Wednesday, March 20, 2019

Handsome Ransom Jackson, Who Holds Place In Brooklyn Dodgers History, Dies

Ransom Jackson with Jackie Robinson.

Handsome Ransom Jackson, who hit the final home run for the Brooklyn Dodgers in 1957 before their move to Los Angeles, passed away on Wednesday, March 20, at his home in Athens, Georgia, at the age of 93.

Below is my review of his autobiography, published on this site in September, where he wrote about his time with the Cubs and being traded to Brooklyn to take on the monumental task of replacing Jackie Robinson at third base.

Handsome Ransom Jackson: Accidental Big Leaguer 
By Ransom Jackson, Jr., with Gaylon H. White
Rowman & Littlefield; hardcover, $35.00; eBook $33.00

Millions of American kids like Ransom Jackson dream of playing major league baseball or in a college bowl game on New Year’s Day.
Jackson grew up in Arkansas during the Great Depression, and he would go on to play in back-to-back Cotton Bowls for two different colleges—the first and only player to do so—and he would go on to play professional baseball, known as “Handsome Ransom,” all-star third baseman for the Chicago Cubs.
He also got to be a part of history, as he saw Ernie Banks become the first African American to play for the Cubs in 1953, and was in Brooklyn the year Jackie Robinson retired, 1956.
Jackson owns a special place in Dodgers history, as he was the last Brooklyn player to hit a home run in 1957, at Ebbets Field, before the team moved to Los Angeles.
Jackson’s major league career spanned the entire decade of the 1950s, a time when the landscape of baseball changed dramatically as teams moved to new cities, built new stadiums, and integrated their rosters.
Handsome Ransom Jackson: Accidental Big Leaguer is an autobiographical account of his fascinating journey from his boyhood days in Arkansas to playing in the major leagues, where many of his teammates were future Hall of Famers.
This is a fun and nostalgic visit to the past, as Jackson shares such memories as spring training with the Cubs on Catalina Island, befriending a Mafia boss in Massachusetts, batting behind Hank Sauer and getting knocked down by pitchers retaliating for Sauer’s home runs, rooming with Don Drysdale on an historic baseball tour of Japan, and sitting in the dugout in Los Angles with Dodger teammates looking for movie stars in the stands.
In addition, Jackson remembers being brought to Brooklyn to take over third base for the aging Jackie Robinson.
"How do you replace a baseball legend and civil rights pioneer - the only man in history to have his number, forty-two, retired by every team in the majors?" writes Jackson. "The answer: you don't.
"The Brooklyn Dodgers acquired me from the Chicago Cubs to succeed Jackie Robinson, the greatest all-round baseball player ever.
"'Yes, Jackson will play third base,' Dodgers vice president Bavasi said in announcing the deal. 'It's the only position he plays.
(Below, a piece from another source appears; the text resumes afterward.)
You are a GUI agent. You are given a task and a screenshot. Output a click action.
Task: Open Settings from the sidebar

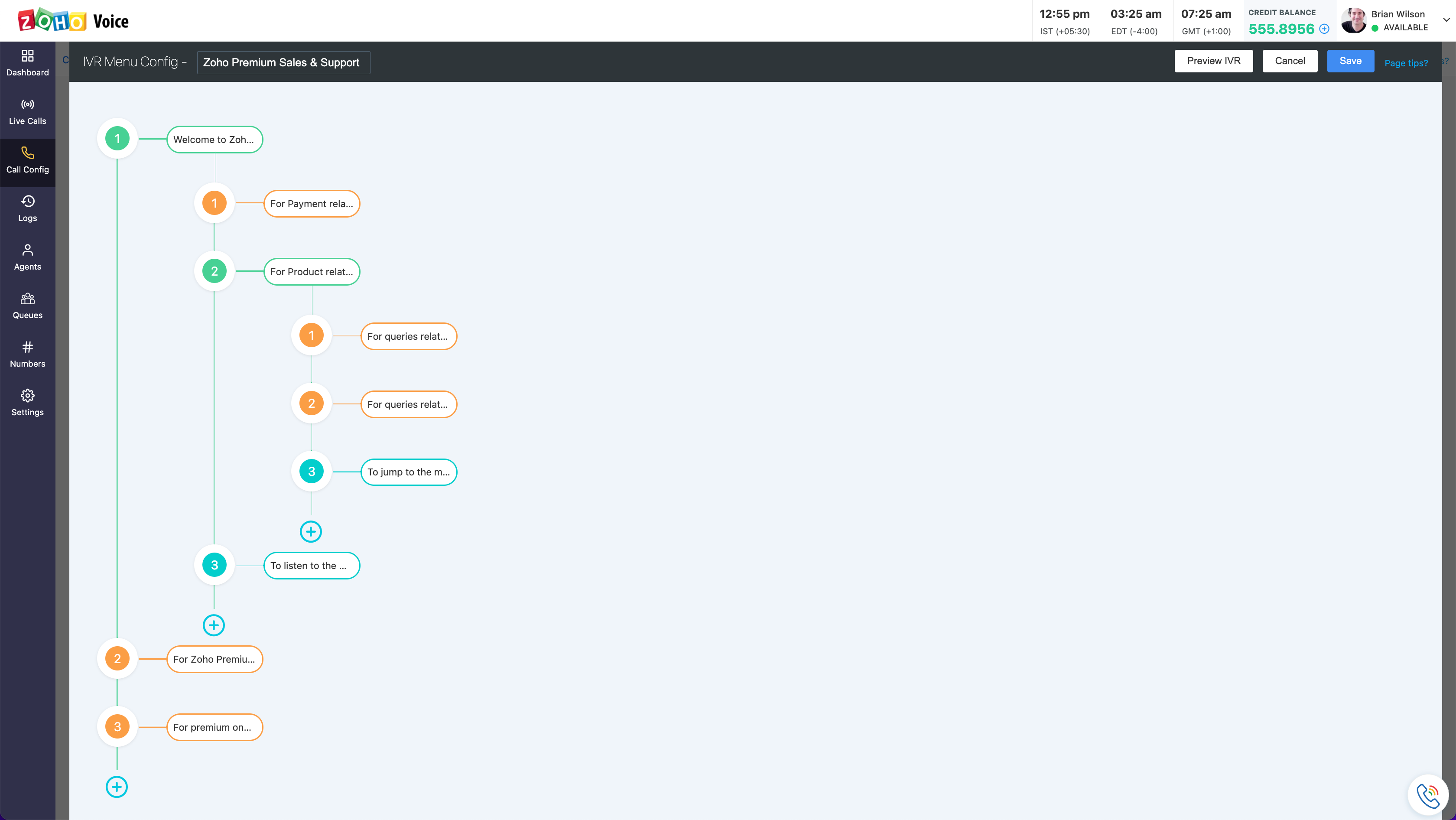(x=27, y=402)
And no, we didn't get him for bench duty.'
"I was thirty years old at the time - seven years younger than Jackie.
"I was in college in 1947 when Jackie became the first African American to play in the big leagues."I was in the minors in 1949 when he won the National League Most Valuable Player Award, leading the league with a .342 batting average and thirty-seven stolen bases.
"I was so absorbed in my own career that when I reached the majors in 1950, I had yet to appreciate Jackie's greatness. He was just another player I had to compete against.
"There are a few guys that come along that have everything. Jackie was one of them. He was the ultimate ballplayer, one that transcends all of the statistics used to measure performance. On all-time lists, his career batting average of .311 barely ranks in the top hundred while nearly 350 players have topped his 197 stolen bases. The most home runs he hit in a single season was nineteen.
"What Jackie did better than anybody else was beat you. And he could do it with a glove or bat as well as his throwing arm, legs, and head."
While many of the players from the 1950s are no longer with us, Jackson’s invaluable and timeless stories celebrate the greatness of the game and preserve a sliver of history from the heart of the golden age of baseball.
Featuring many never-before-published photographs from Ransom Jackson’s personal collection, including photos of Dodger and Cub greats Jackie Robinson, Roy Campanella, Carl Erskine, Ralph Kiner, and Ernie Banks, Handsome Ransom Jackson will take the reader back to an era when baseball was truly the national pastime.
This is a book that people who appreciate baseball's rich history will cherish.